Find Roz Morris on Twitter at @DirtyWhiteCandy and @ByLinkRozMorris

Comments

I could never give up my blog. New friends have entered my life and I would never have met them if it hadn't been for my little cyber-room.

I am a hit and miss blogger, but my friends forgive me and all turn up to comment on a new post.
No, I couldn't give it up, Glynis. When I had a few space issues with my first blog and I couldn't get into it, that's when I realised what it had come to mean for me - if my blog wasn't out there in the world I felt like I was in solitary confinement!
Anonymous said…
Great to have your perspective as an experienced blogger when I'm just starting out on the journey.
Dan Holloway said…
Blogging's fabulous, isn't it - so so easy for it to spiral out of control though - at one point I think I was managing six blogs.

Getting to know your blogs has been one of th epleasures of this year :)
Gail - thank you! Best of luck with it. I'm sure you'll enjoy having an online home.
Dan - thank you! Six blogs..? I knew you had a few - and rumbustious, provocative reads they are. But six? Your energy puts me to shame.
Elly said…
I'm on four blogs at the moment and it is a bit much. But I obviously enjoy it too. Paul Burston (the Time Out Gay columnist and author) wrote in response to that article by R Mcrumb in the Guardian about writing.
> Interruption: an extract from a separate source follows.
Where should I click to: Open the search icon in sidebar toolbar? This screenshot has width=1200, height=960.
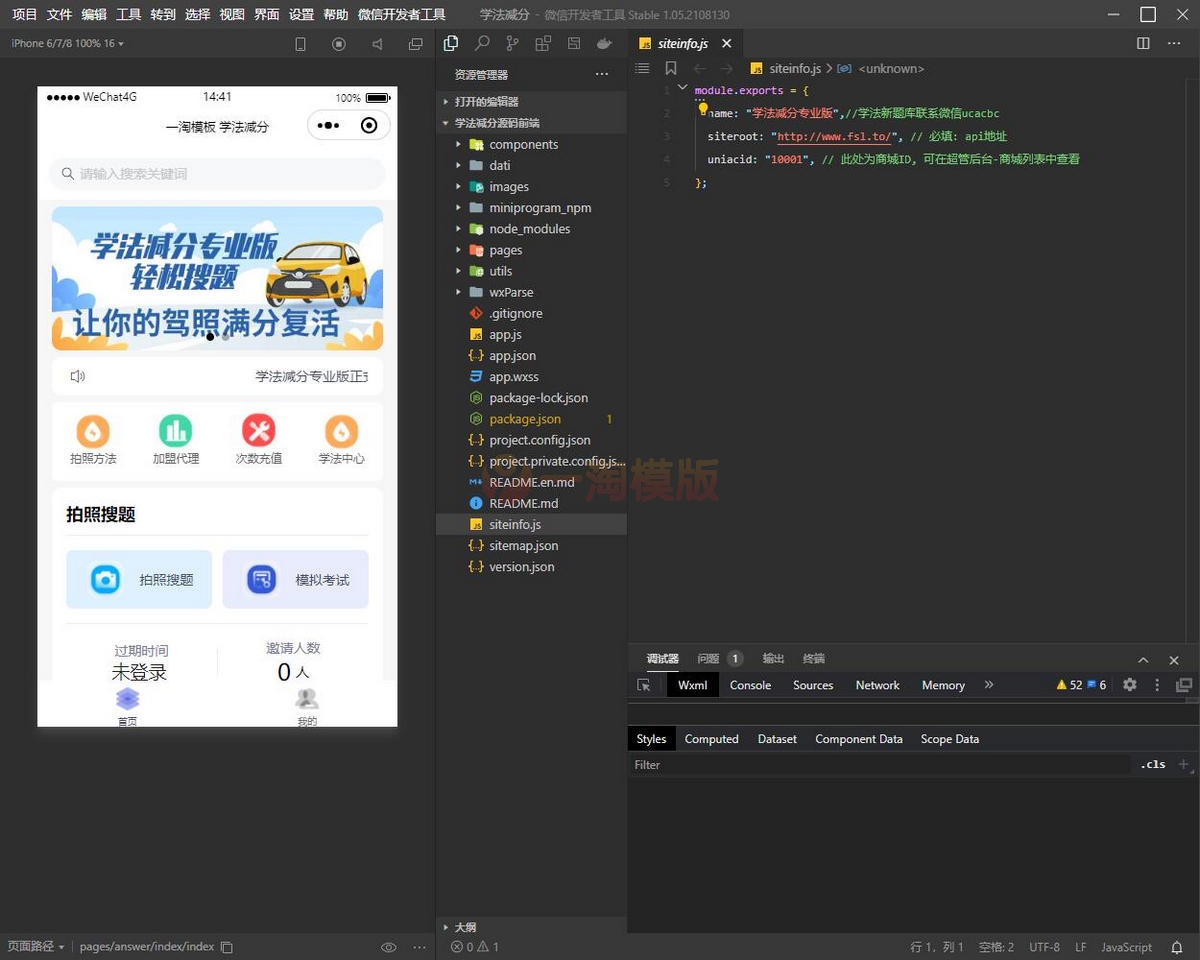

Paul added some ideas about blogging which were ok but he missed out the most rewarding aspect of blogging (for me) and that is the comments and discussion 'below the line'. But then he doesn't allow comments on his blog...
Elly - four blogs:good going, though scary. And the coments are what makes it a living piece, which people take hold of and discuss. I think, though, that ultimately you have to do it because you like it.
Lee said…
I have two blogs at the moment, but one's a bit abandoned while I focus on the one connected with my fiction.
I'm not on Facebook so my blog is my online home - at least until I set up a domain of my own...
I love blogging - I divide my blogging time between my wordarts blog about writing related things, and my other blog, The Scottish Home, which is tied in with my online antique and vintage textile business - not quite the 'day job' but it certainly helps to fund the writing, and somehow or other, the textiles often find their way into my fiction. The Scottish Home often gets more visitors than the Wordarts blog. It always amuses me that by far my most popular post ever was titled I Hate My Memory Foam Mattress - turns out the world is full of people who feel the same! I still get people commenting on it,four years later!
Lee, your blog double-act could be your online home. You can map domains to point to any site you like, including a blog
Catherine - vintage textiles... I seem to remember you mentioned that in a post here and it's reflected beautifully in the textural feel of your covers.
Suzanne Lilly said…
I love blogging. I never thought I would. I began a blog in 2008 just to post writing contest announcements, because I found good ones so hard to track down online. It's morphed into a writing blog, and I've been meeting so many new people there. Like you say, that's the rewarding piece. It's a modern day open diary with penfriends.
'A modern-day open diary' - that's a lovely way to describe it, Suzanne.
I started blogging to get me writing more. And it's worked. Most of the time I love it, but sometimes I find it really hard to find the time between my have-tos.
And don't forget the amount of time you can spend prettifying the blog, adding widgets, pictures and so on!